I think pharmacies and corporations just nit pick way too much. They worry about the dollar. Not the pt

Specializes in PACU, OR.

Op, I just re-read your post, and I have to ask this; the "med times" you refer to- are these set by the doctor, or by the pharmacy?

I have yet to encounter a daily med where the doctor actually specified a time for it to be administered, except for certain items such as anticoagulants and other time-critical meds. The most they're likely to do is write "before meals" or "after meals".

The crux of my question is, are your pharmacists actually dictating-and thus "prescribing" here? Are they setting these rules for their own convenience?

What is the protocol for daily meds that are prescribed "prn"?

Specializes in Peds/outpatient FP,derm,allergy/private duty.

Along a similar "annoying the doctor" line - I work in home health and we had a meeting recently where they told us, "each time the patient refuses a medication you must call the doctor and inform him and ask what to do". I said, "every time a patient refuses to take any med at any time?"

"Yes."

That if taken literally would mean conceivably calling the doctor at 2200 to inform him the patient refused to have Lotrimin cream on his index fingernail fungus infection, or interrupt his or her weekend activities to call in and be informed their patient refused their multi-vitamin. Gahhh. Once daily Singulaire needs an order to give at 10am instead of 12pm? Seems excessive to me - doctors won't adapt to the new rules very well, I'm sure. Many of them already complain about knee-jerk calls for all out of range labs - even the ones expected to be out of range due to the patient's diagnosis.

Specializes in PICU.

It seems like we're discussing different issues here.... can nurses change the med schedule or can nurses hold and resume meds at their own discretion? We have standardized med times, yet we can adjust the schedule per the home routine, to enable us to be able to get in all the different IV meds, etc. However, if we want to hold a BP med, we do get an order to hold x1, or ok to give at noon, etc.

Specializes in ER.

Just nod and smile, then do what is best for the patient.

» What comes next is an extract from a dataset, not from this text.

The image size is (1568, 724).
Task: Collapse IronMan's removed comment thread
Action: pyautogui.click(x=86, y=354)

Your docs that admit regularly to your floor might be interested in this policy change. Perhaps they could counter with standing orders that would be more appropriate. For example, "Nursing may give meds ordered once a day, at any time of the day, at their discretion" or "Nursing may change med times to coincide with patient's home routine."

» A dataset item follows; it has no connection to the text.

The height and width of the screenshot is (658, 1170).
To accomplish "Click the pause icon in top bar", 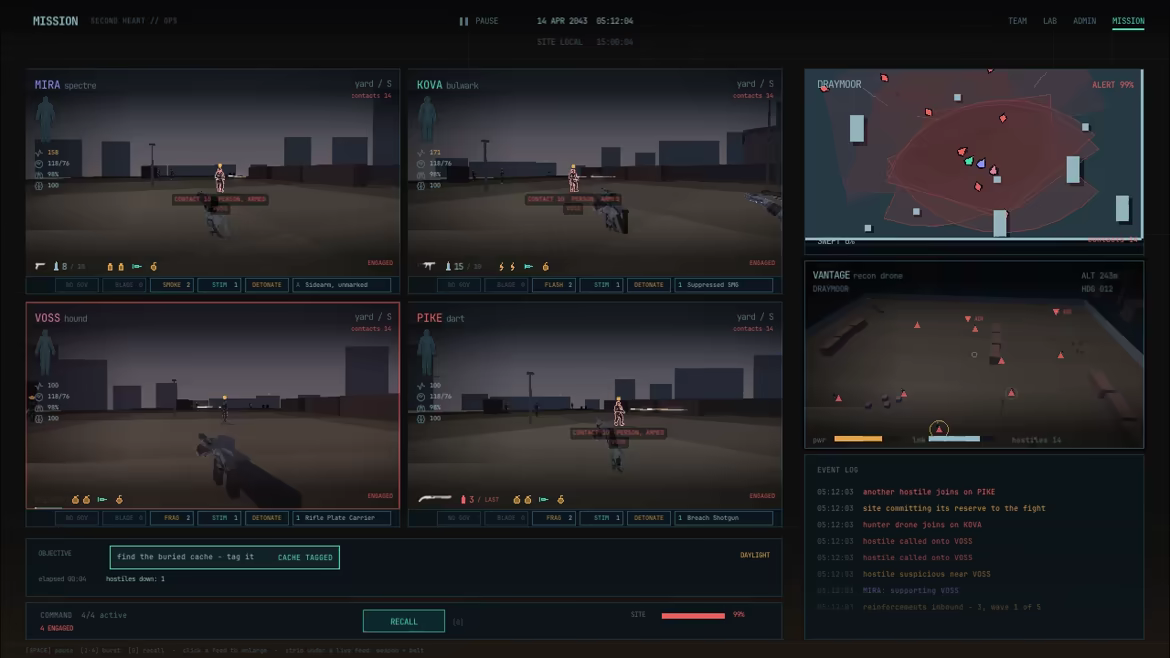I will coord(463,21).
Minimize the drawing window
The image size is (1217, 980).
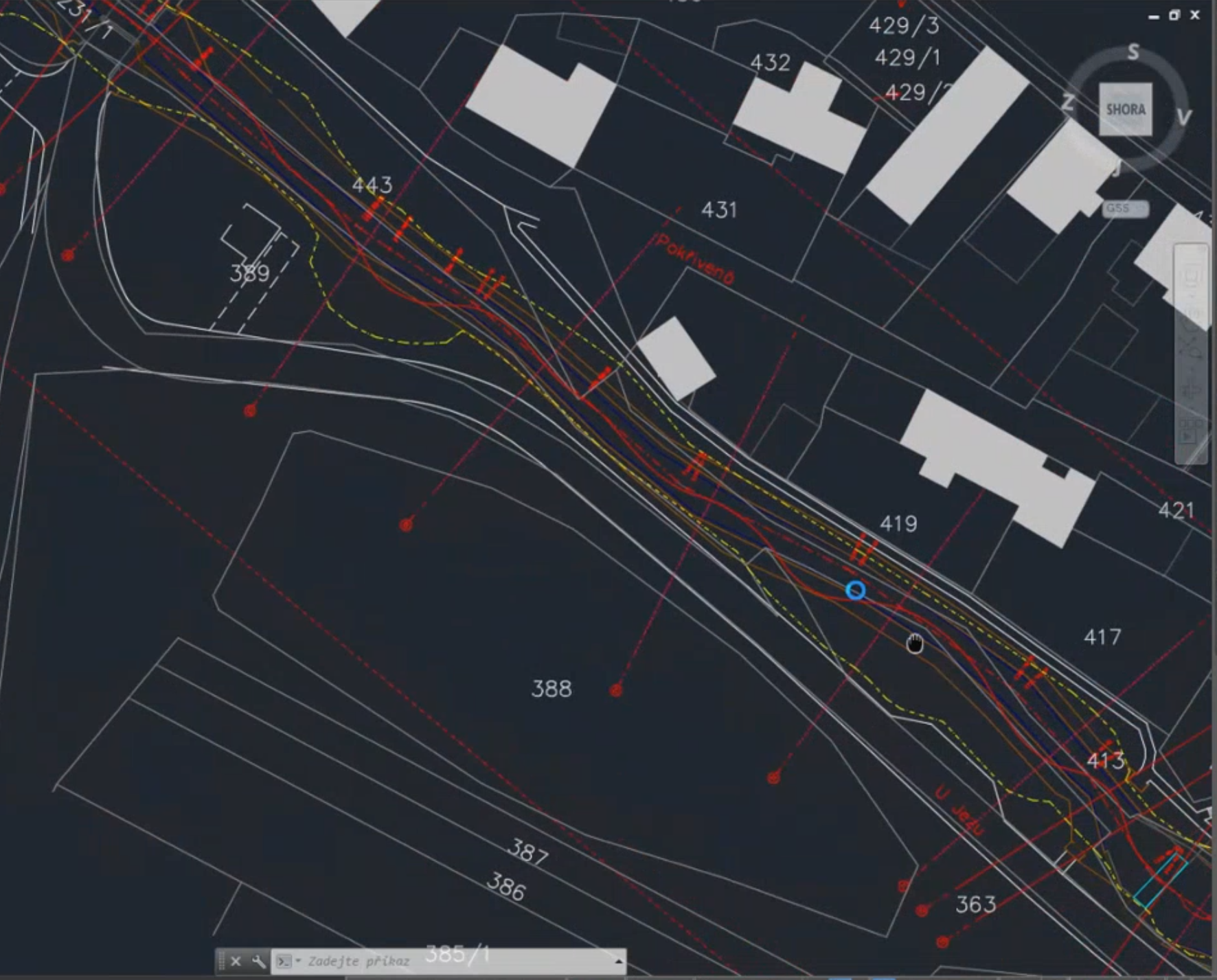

Yes pharmacy is the one that sets the time. More times then not we have to start or give meds at non scheduled times due to not having med available on the floor. Wonder how that fits in to the new definition of practicing medicine.

Thanks for your responces. I will be looking further in to this when I go back to work. Just wanted to make sure I'm not wrong in my thinking.

On my unit all pts have PRN orders for BP meds (Hydralazine, Labetalol, etc.) that can be given if the pts need them inbetween their scheduled meds. If there is no PRN on the MAR, we page the doctors and get an order. I don't think that rescheduling medications is necessarily playing doctor, there are so many times when a pt has no IV access for whatever reason or their meds didn't come up from pharmacy in a timely manner and things need to get shifted. If every med time was set in stone we'd be screwed!

Specializes in acute care med/surg, LTC, orthopedics.

That is the strangest policy ever, our med times (od, bid, tid, qid) are standardized for sake of convenience but we often cross out a time to put "patient's time." Especially true with hs meds, why would someone want to receive a sedative at 2100 if they normally watch tv until 2300? Of course insulins and Coumadin are the exceptions.

Just because a medication is ordered once daily doesn't mean it needs to be at 0800 unless it's recommended to be taken in the am, a once daily med can just as easily be taken at any time of day. For example, many of the SSRIs can be taken either am or hs (sedation or insomnia effects) and our system will automatically allocate once dailys to 0800 but if patient normally takes it at bedtime, I'd just cross it out and write hs. No big deal.

If they're going to take our professional judgment away, they might as well just replace us with robots.